MV-Transformer - Luca's Research @ PEG

Kumar et al. (2025) Citations

TL;DR¶

Cloud apps run on virtual machines (VMs) or containers that cost money. If you give the app too few, it slows down or drops requests; too many, and you waste money. Autoscaling is the automatic act of adding or removing those machines as demand rises and falls. This paper builds an autoscaler that does not just react to load that has already arrived — it predicts the near-future load and scales ahead of time. The prediction engine is a Transformer, used here as a short-term forecaster of cloud workload. Crucially, it is multivariate: instead of looking at one signal like CPU alone, it looks at several metrics together (CPU, memory, disk, network) and learns how they interact. They wrap this predictor inside the classic MAPE control loop (Monitor → Analyze → Plan → Execute) and wire it to real Docker + Kubernetes so it actually spins VMs up and down. On three public workload datasets it forecasts more accurately than LSTM, Bi-LSTM, WGAN-GP-transformer, and DynEformer, and its autoscaling causes less under-provisioning and a ~2.98x “elastic speedup” over running with no autoscaler.

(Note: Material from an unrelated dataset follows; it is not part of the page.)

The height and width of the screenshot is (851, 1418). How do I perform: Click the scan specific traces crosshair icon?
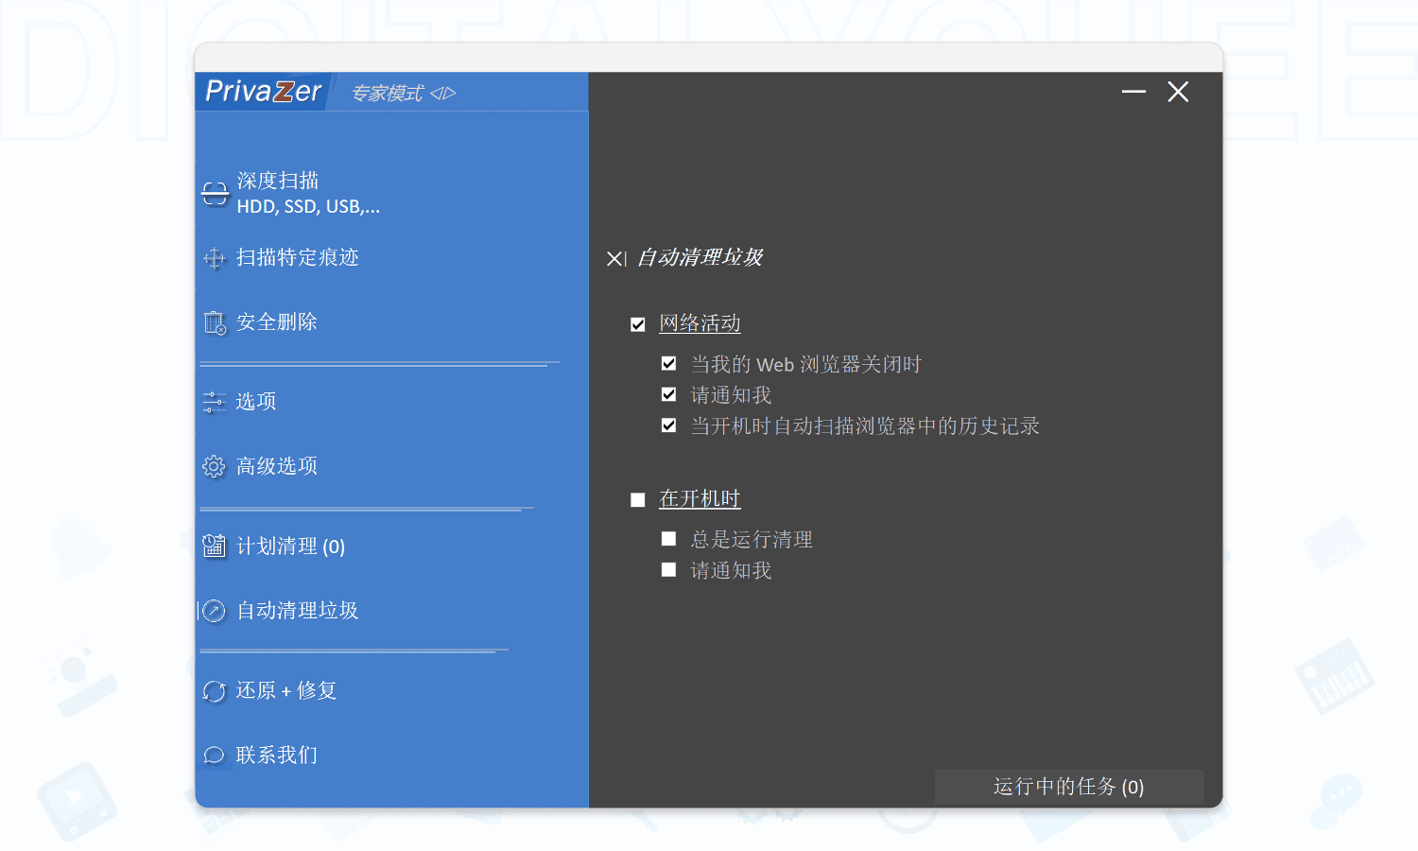(x=215, y=258)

The Problem (and why simple autoscaling isn’t enough)¶

Imagine an online store the night before a big sale. Traffic is about to explode at midnight.

Reactive autoscaling is like a manager who only adds cashiers after the queue is already out the door. It waits for a metric to cross a threshold (e.g., “CPU > 70% → add a server”). The problem: booting a new VM or container takes time (the provisioning delay / “cold start”). By the time the new capacity is ready, customers have already waited, timed out, or left. Reactive scaling is always one step behind, and during choppy, fluctuating traffic it constantly over- or under-corrects.
Proactive (predictive) autoscaling is the manager who looks at last year’s sale, sees the pattern, and staffs up before midnight. It forecasts demand and scales in advance, hiding the provisioning delay.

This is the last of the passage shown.